Page text:
As I look at my choices for the best movies of 2011, one thought comes to my mind: “Nobody’s perfect.”

1. Bridesmaids

With all due respect to Paranormal Activity 3 and Insidious, Bridesmaids may just have been the scariest movie of 2011.  During the food poisoning scene, while the rest of the theatre roared with laughter, I was rendered paralyzed as I was terrified and profoundly disturbed.  To lose control of one’s bodily functions in a situation full of social mores strikes me as one of the frightening possibilities of life in the 21st century.  That scene served a microcosm of the whole movie, as the stress of being a maid of honor led Annie to lose control of everything in her life.  As she sank to her lowest point, with no job, no money, no friends, no reason to leave the house – it was deeply scary to witness such a change over the course of only a few months.  The life changes depicted in Bridesmaids are hardly unusual – everybody grows up, or at least gets older.  The people in our life move on, life goes by, and it is all hard to handle if we do not have anybody to support us.  That is why occasionally it is a good idea to get in somebody’s face and declare, “Hey!  Guess what?  You do have friends!”

(Stored records)
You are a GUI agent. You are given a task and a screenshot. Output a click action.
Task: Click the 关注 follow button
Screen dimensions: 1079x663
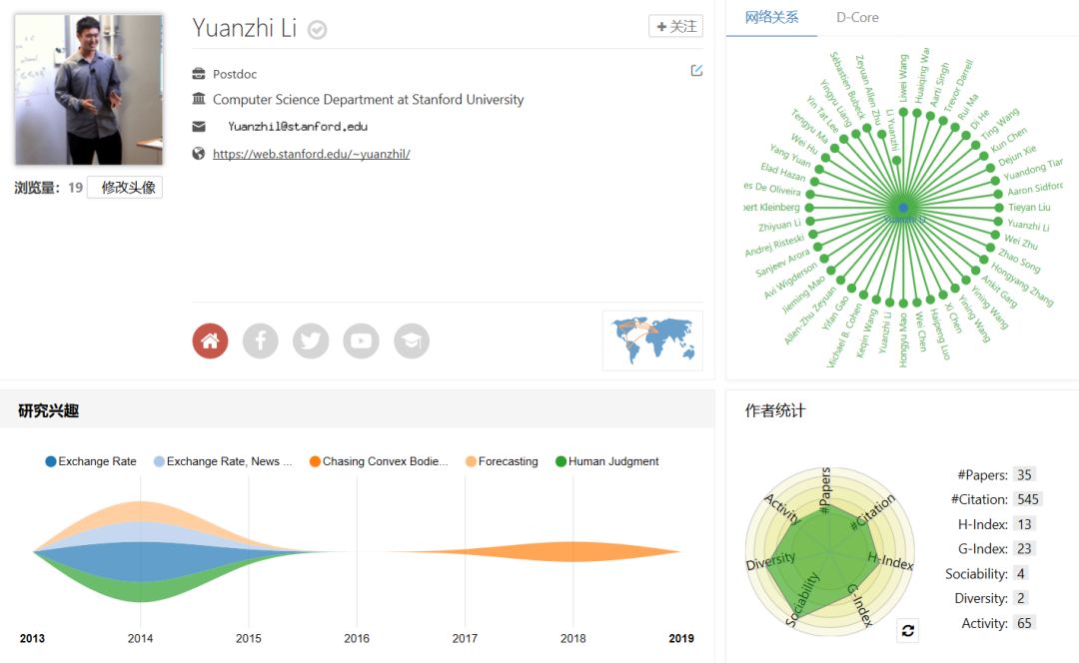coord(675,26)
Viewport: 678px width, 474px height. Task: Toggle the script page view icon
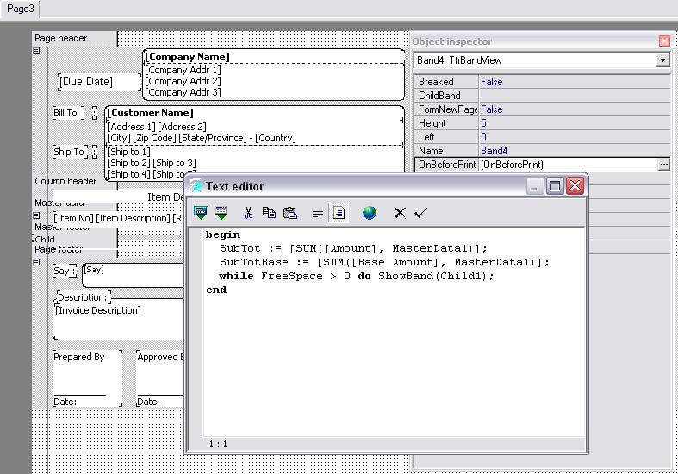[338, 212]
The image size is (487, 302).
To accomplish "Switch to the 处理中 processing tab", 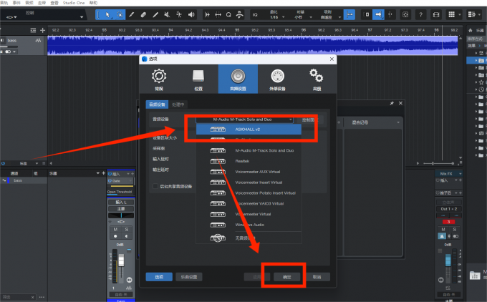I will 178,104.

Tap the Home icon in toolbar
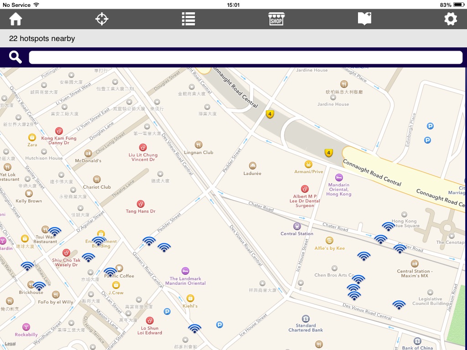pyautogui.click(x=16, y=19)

What is asked:
- a) Name every movie title that appears in the review of the best movies of 2011.
- b) Take the review of the best movies of 2011 further, picking up right after its last sentence.

Results for the exercise:
- a) Bridesmaids, Paranormal Activity 3, Insidious

- b)
Memorable Line: “You know what I find interesting about that, Annie?  It’s interesting to me that you have, you have absolutely no friends.  You know why it’s interesting?  Here’s a friend, standing directly in front of you, trying to talk to you and you choose to talk about the fact that you don’t have any friends.”

2. Moneyball

I’m not the only who’s said it (Rolling Stone’s Peter Travers is among those who mentioned it before me): Moneyball is about baseball the same way that The Social Network is about Facebook: not really at all.  It was about questioning the conventional wisdom – a pursuit that can be meaningful in any field.  In fact, it is, simply put, how to gain knowledge.  With its focus on statistics and its antiestablishment attitude, Moneyball could have been a preachy lecture.  But thanks to its fully fleshed-out humanity – Billy Beane’s managing style was driven by his skepticism regarding the conventional wisdom after it did not help his playing career; amalgam character Peter Brand introduced statistical analysis to the baseball office because he loved the game, and wanted to make it better – Moneyball presented a lesson that was easy to take in, thanks to the personal connections it offered.
Memorable Line: “It’s a metaphor.” “I know it’s a metaphor.”

3. Crazy, Stupid, Love.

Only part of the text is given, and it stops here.